# [DIRECTIONS]
- A) Answer these questions about the forum thread on the Boneyard party:
(i) Where was the party held?
(ii) What costume did Hairazor wear?
(iii) From what source, and in what year, did Hairazor get the Cerberus?
- B) Can you reproduce verbatim the part of the forum thread on the Boneyard party from "## Pumpkin5 (Aug" to "had lined up."?

# [SELECTED EXCERPT]

----------------------------------------

# Hairazor's Welcome to the Boneyard Party 2017



## Hairazor (Mar 13, 2012)

I had a party for my co-worker's at the Library.

I went as a VooDoo Doll. Here are a few pics:

100_2597

100_0761

100_2598 - Copy


----------



## Hairazor (Mar 13, 2012)

100_0767

100_2603

22815060_10214246940036274_8103282215269437366_n


----------



## RoxyBlue (Oct 6, 2008)

I had to look twice at that "stitching" around your mouth!:jol:

Love the skellie sitting on a sack with a leg coming out. It tells a little story.


----------



## bobzilla (Nov 13, 2008)

Nice job!
Great make-up too


----------



## randomr8 (Oct 24, 2009)

Nice! Where did you get the Cerberus?


----------



## Hairazor (Mar 13, 2012)

I got him from Haunted Props, on sale YAY, in 2015.


----------



## Pumpkin5 (Aug 8, 2010)

:jol:Love it Jan! Your make up looks great I love the pins and stitching and WOW do you have some cool props! I hope the library staff enjoyed all the creative time it took to pull this together! Love all your skellies and the sense of humor with your arrangement of all the props! You have a keen eye about what looks good and you have an uncanny knack at finding good deals! (You should make a "Plague doctor Library Cop" to scare all the kids into bringing their books back on time!)


----------



## Hairazor (Mar 13, 2012)

Thanks for all the kind words. Glad you all realize it is "stitching" around my mouth rather than age lines. Everyone said they had a good time and they seemed to enjoy the games I had lined up.


----------



## jdubbya (Nov 6, 2005)

I'm going back and looking at this. So cool that you do this at work. Looks like a lot of fun. I love the props as well. I remembeer seeing that cerberus prop awhile back and almost got him. Nice set-up!


----------



## IMU (Apr 8, 2009)

Very well done.


----------

----------------------------------------

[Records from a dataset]
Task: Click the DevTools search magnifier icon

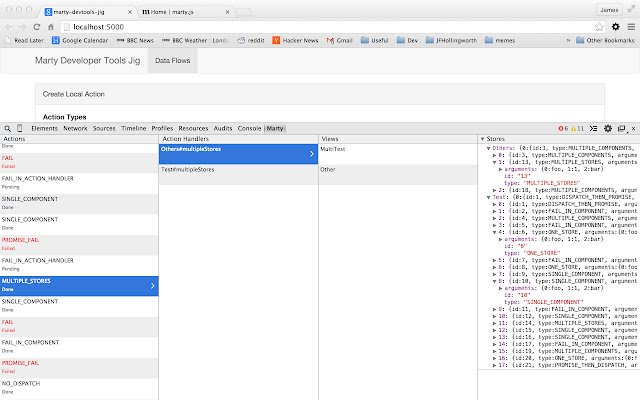Action: pos(7,129)
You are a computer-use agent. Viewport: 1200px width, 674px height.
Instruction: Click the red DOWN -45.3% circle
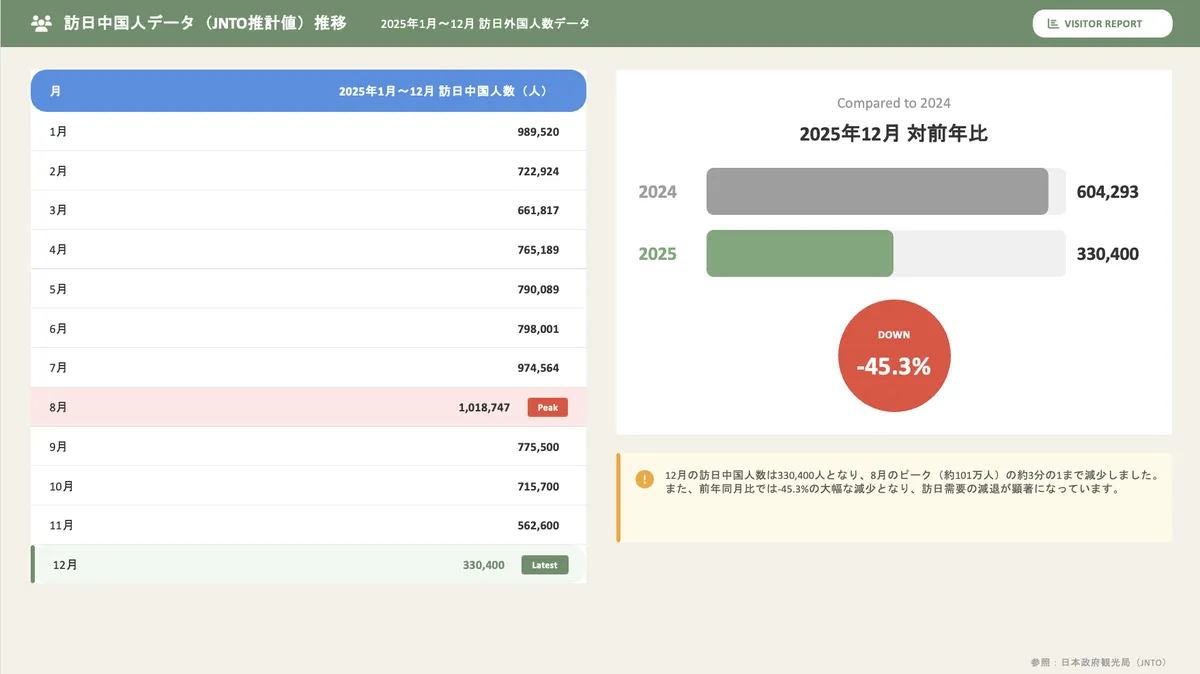point(893,356)

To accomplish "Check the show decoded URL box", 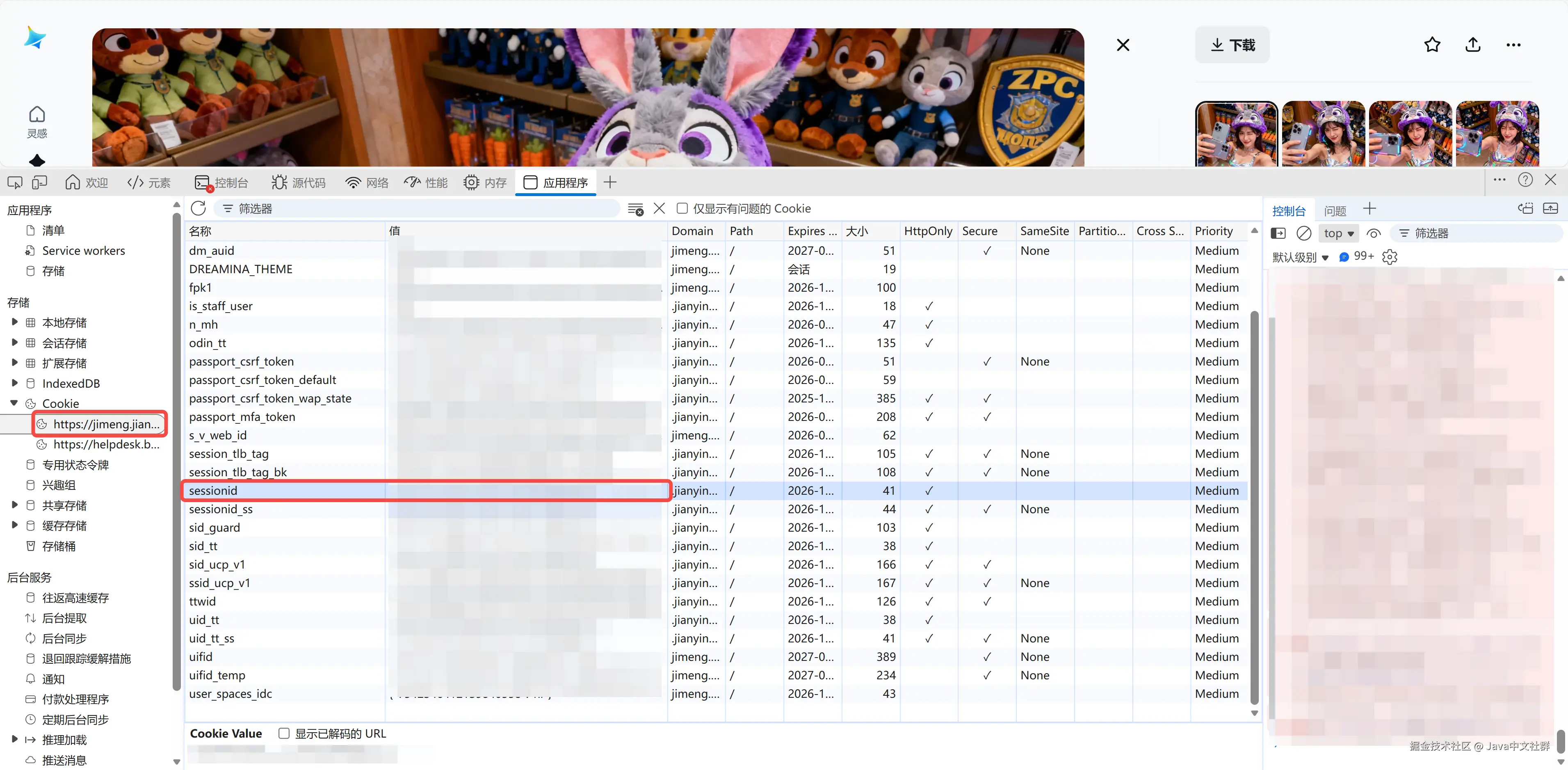I will point(284,733).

----------------------------------------

# [EXERCISE ANSWERS]
- A)
(i) At the Library.
(ii) A VooDoo Doll.
(iii) From Haunted Props, in 2015.

- B)
## Pumpkin5 (Aug 8, 2010)

:jol:Love it Jan! Your make up looks great I love the pins and stitching and WOW do you have some cool props! I hope the library staff enjoyed all the creative time it took to pull this together! Love all your skellies and the sense of humor with your arrangement of all the props! You have a keen eye about what looks good and you have an uncanny knack at finding good deals! (You should make a "Plague doctor Library Cop" to scare all the kids into bringing their books back on time!)


----------



## Hairazor (Mar 13, 2012)

Thanks for all the kind words. Glad you all realize it is "stitching" around my mouth rather than age lines. Everyone said they had a good time and they seemed to enjoy the games I had lined up.